Quakers have a peculiar use of the word ‘concern’. It can be used in its ordinary sense, as a near-synonym for ‘worry’, but also in a technical sense: a concern is a worry that is taken up by a Meeting, perhaps passed up through a series of Meetings, to become a Concern. Some examples of these meanings in use: I’m concerned that we won’t have any vegan cake at shared lunch today, I have a Concern about asylum seekers going hungry, members at Area Meeting are concerned that we won’t get to tea on time, Area Meeting is Concerned that animal charities in our region need more support, our Friend is much concerned with other people’s business, Meeting for Worship for Business has carried forward our Concern about deforestation in the Amazon by asking our Clerks to write a letter to amazon.com.
(For bonus points, experienced or Weighty f/Friends may wish to identify which one of these examples is real as opposed to merely plausible.)
Ideally, as the Quaker Jargon Buster explains, a Concern is a leading from the Spirit which is tested by a business meeting before being accepted; you can see in my examples that once this has happened, we sometimes speak of the Concern as belonging to the whole Meeting.
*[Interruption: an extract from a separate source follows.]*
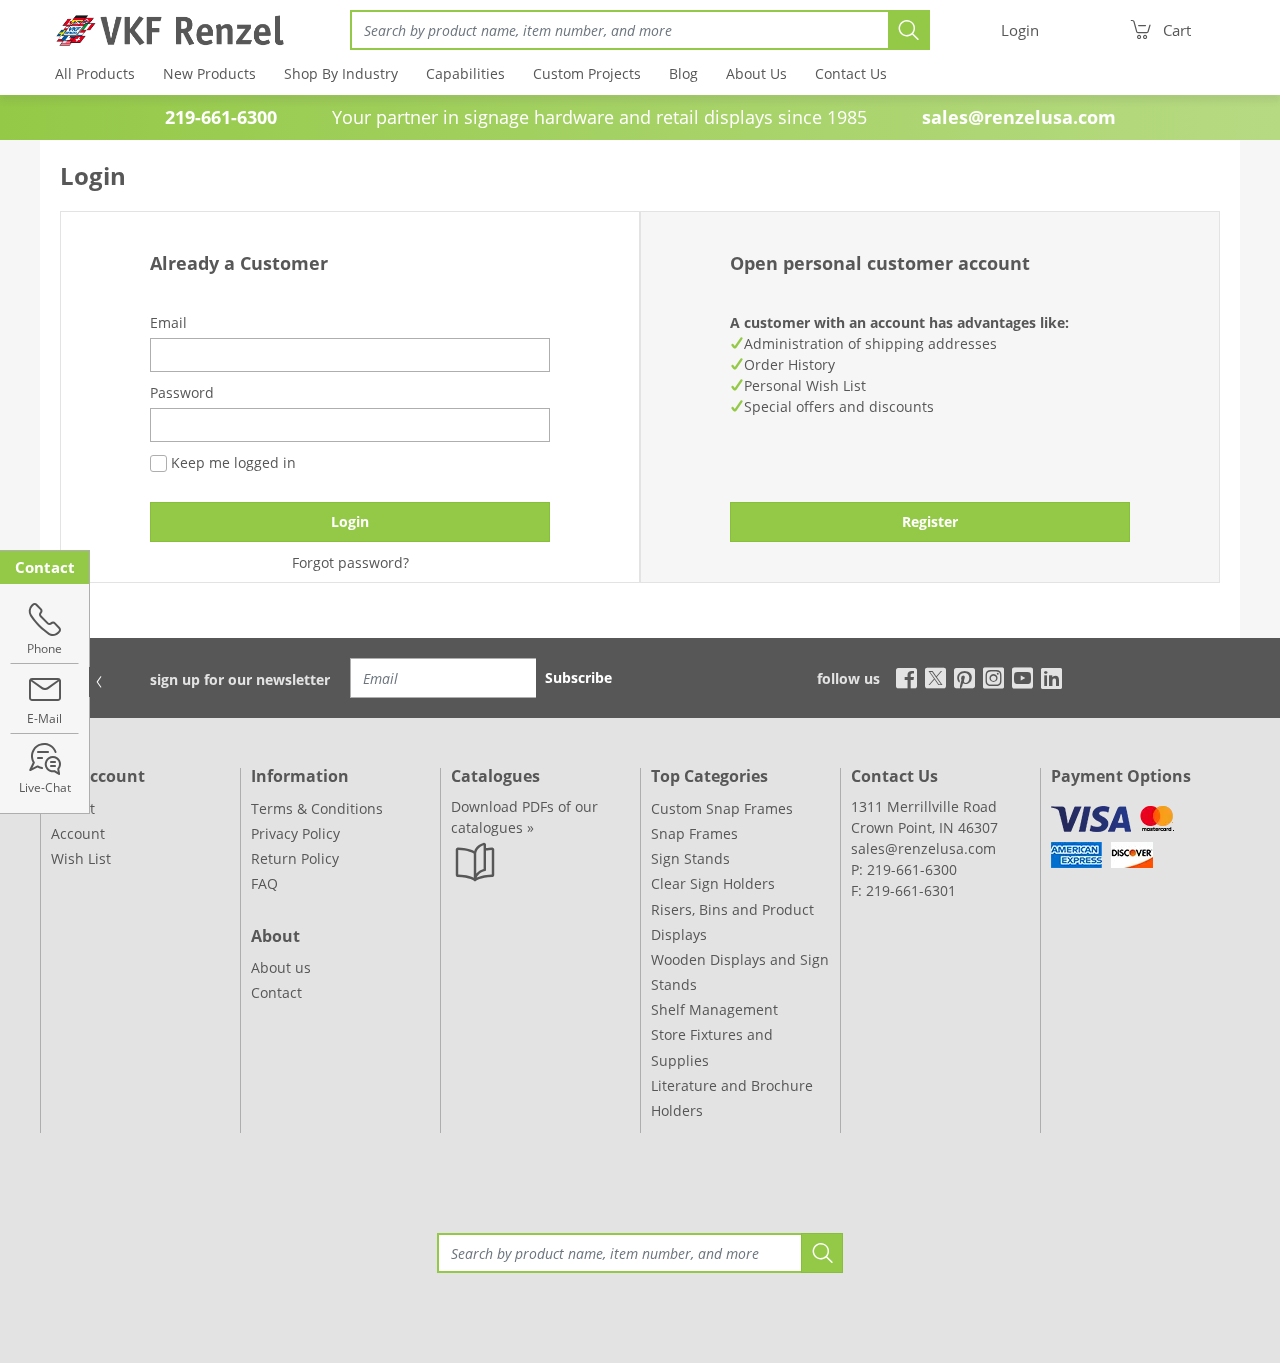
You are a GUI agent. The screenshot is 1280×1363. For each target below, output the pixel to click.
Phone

If a Concern goes through a process of being passed up to a wider Meeting, it can be adopted on behalf of Friends across a whole area. This process of testing is one of the ways in which we seek to protect against unhelpful and non-Spirit-filled ideas, and these acts of group ownership lend a huge amount of support to those leadings which are taken up.
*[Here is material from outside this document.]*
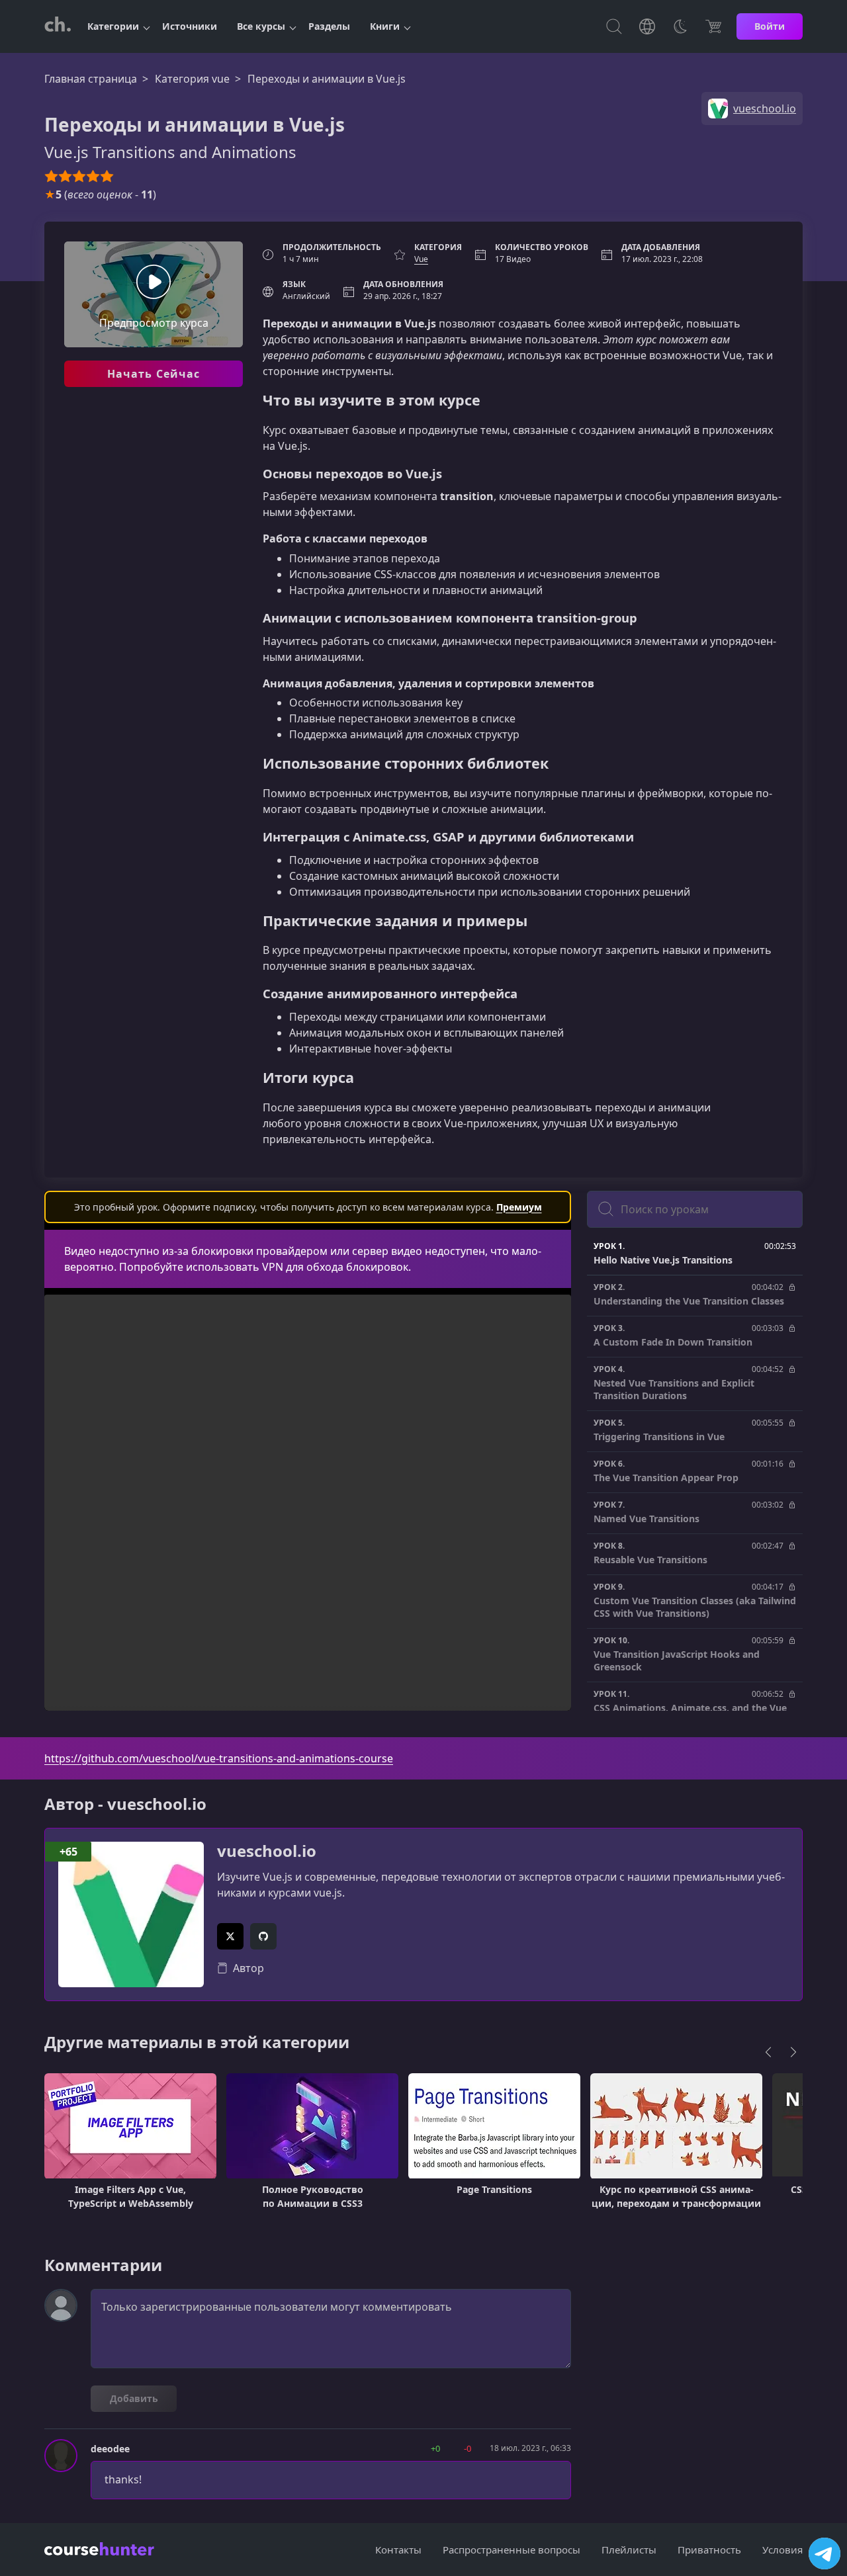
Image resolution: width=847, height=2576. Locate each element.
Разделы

Arguably, a Testimony is a Concern that grew up.
It can also happen that in a Meeting for Worship for Business, a Friend will put forward a Concern – often in opposition to whatever seems to be the prevailing wind of the Spirit – which is not their own, but a third-order Concern. Allow me to give you an entirely fictious example: “Friends, I am fully in support of our warden’s proposal to paint the walls of the meeting room magnolia, but I know that some other Friends, who are not here today, will be very upset if we go ahead with this, as in 1902 it was decided – with the help of Harry So-and-so who was at the Manchester Conference and once clerked the Yearly Meeting for five minutes while William Whatsit was in the lavatory, if you remember – in 1902 it was decided that white walls are part of our Simplicity Testimony, and magnolia might be regarded as less than perfectly simple.”
A true Concern is a powerful thing. Have you ever had a Concern? Have you seen one in action?